The Nasdaq Hits Record High, S&P Turns Positive, As Official Arbiter Announces Recession

NEW YORK, NEW YORK - MAY 26: A trader walks by the New York Stock Exchange (NYSE) on the first day that traders are allowed back onto the historic floor of the exchange on May 26, 2020 in New York City. While only a small number of traders will be …
Photo by Spencer Platt/Getty Images

The major U.S. stock indexes rose again Monday even as the official referees of the economy announced the U.S. had entered into a recession.

The Nasdaq Composite rose 1.13 percent to a new record high. The S&P 500 climbed 1.2 percent, turning positive for the year. The Dow Jones Industrial Average moved up 1.7 percent to 27,572.

The National Bureau of Economic Research, the official arbiter of recessions, declared on Monday that the U.S. economy had peaked in February and entered a recession.

The expansion that ended in February lasted 128 months, the longest in U.S history according to records stretching back to 1854. The record was held by the business expansion that lasted for 120 months from March 1991 to March 2001.

“The committee has determined that a peak in monthly economic activity occurred in the U.S. economy in February 2020. The peak marks the end of the expansion that began in June 2009 and the beginning of a recession,” the NBER’s Business Cycle Dating Committee said in a statement

The NBER committee said that although a recession is typically defined as two consecutive quarters of economic contraction, the weight and depth of the current slump justified calling the current economic conditions a recession even though there has only been a single quarter of recession so far. In any case, the second quarter is expected to see the second consecutive quarterly contraction–and one much deeper than the first quarter.

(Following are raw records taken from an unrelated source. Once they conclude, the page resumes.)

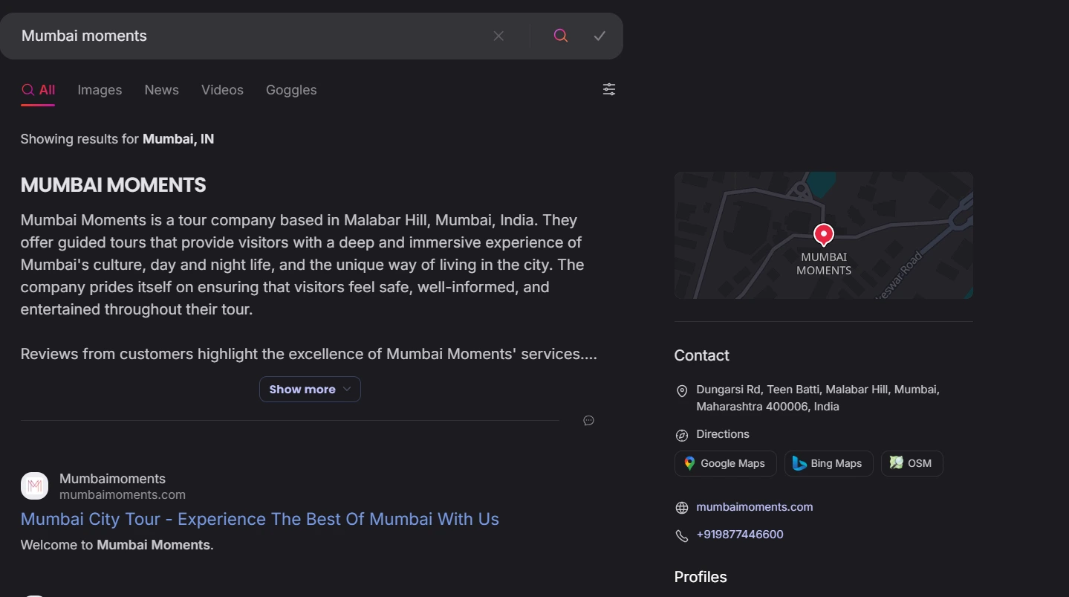Click the feedback speech bubble icon
Image resolution: width=1069 pixels, height=597 pixels.
(588, 421)
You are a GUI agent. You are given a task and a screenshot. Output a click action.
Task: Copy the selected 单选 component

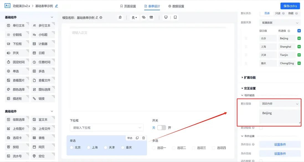click(137, 138)
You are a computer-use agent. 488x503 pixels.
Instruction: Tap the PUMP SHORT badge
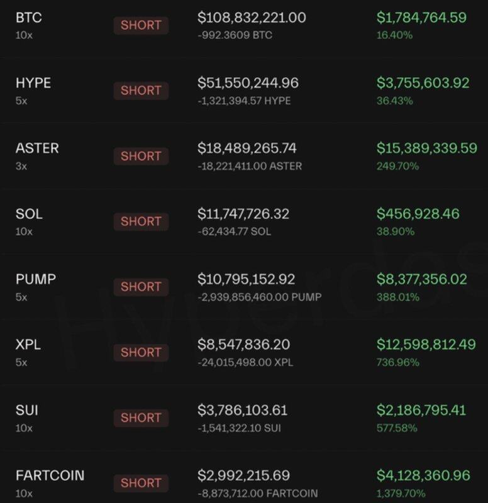pos(141,287)
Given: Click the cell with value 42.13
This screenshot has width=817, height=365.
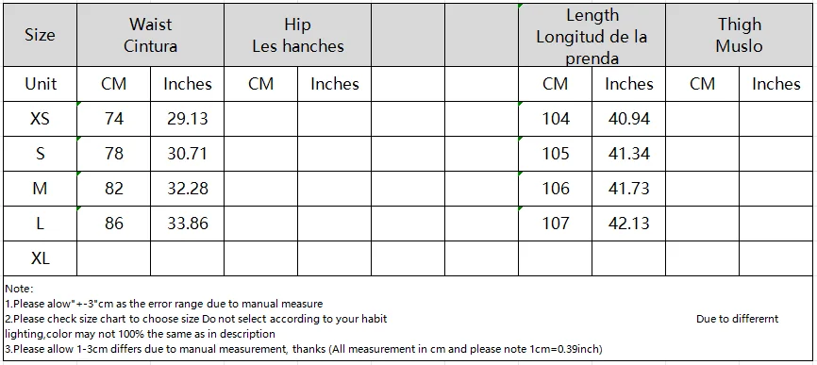Looking at the screenshot, I should click(629, 224).
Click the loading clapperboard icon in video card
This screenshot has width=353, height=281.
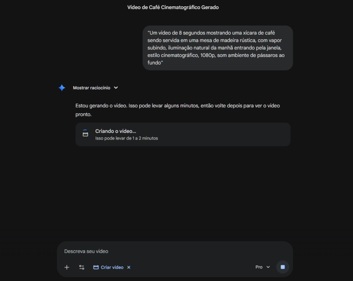coord(85,134)
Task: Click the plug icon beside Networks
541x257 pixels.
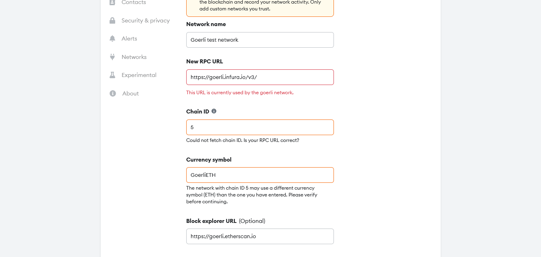Action: click(x=112, y=57)
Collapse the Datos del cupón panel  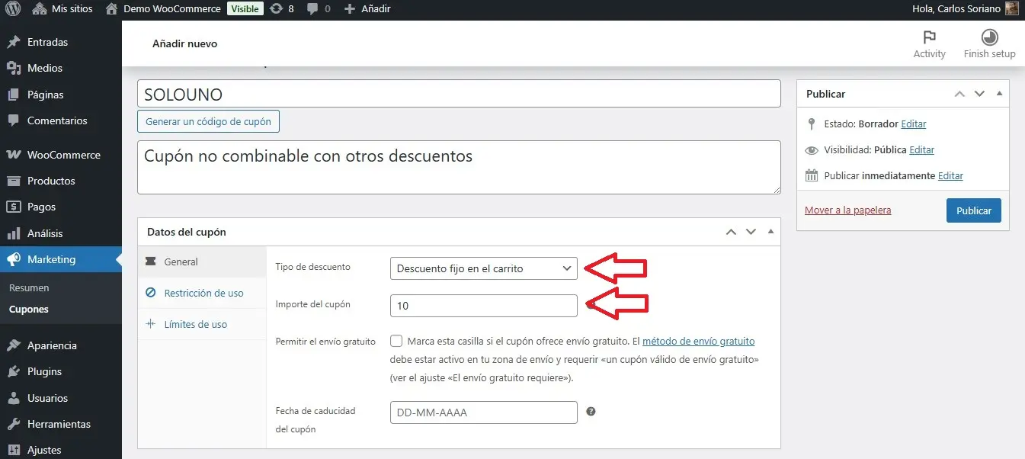[x=770, y=232]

“The committee recognizes that the pandemic and the public health response have resulted in a downturn with different characteristics and dynamics than prior recessions,” the committee said. “Nonetheless, it concluded that the unprecedented magnitude of the decline in employment and production, and its broad reach across the entire economy, warrants the designation of this episode as a recession, even if it turns out to be briefer than earlier contractions.”

But there are signs that the U.S. economy bottomed in April and has started to rebound. The most dramatic of these came Friday when the government announced the economy added millions of jobs, upending expectations that the economy would lose around 8 million jobs.

All 11 sectors of the S&P 500 rose Monday. The best performing sector was energy, which rose 4.32 percent. Despite that gain, the energy sector is down 24.39 percent over the last 12-months, making it the worst performer during the period.

Boeing was the best performing Dow stock on Monday, rising 12.2 percent. Over the past year, shares are down nearly 50 percent. Intel was the worst-performing, falling around 1 percent. It is up over 38 percent over the past 12-months.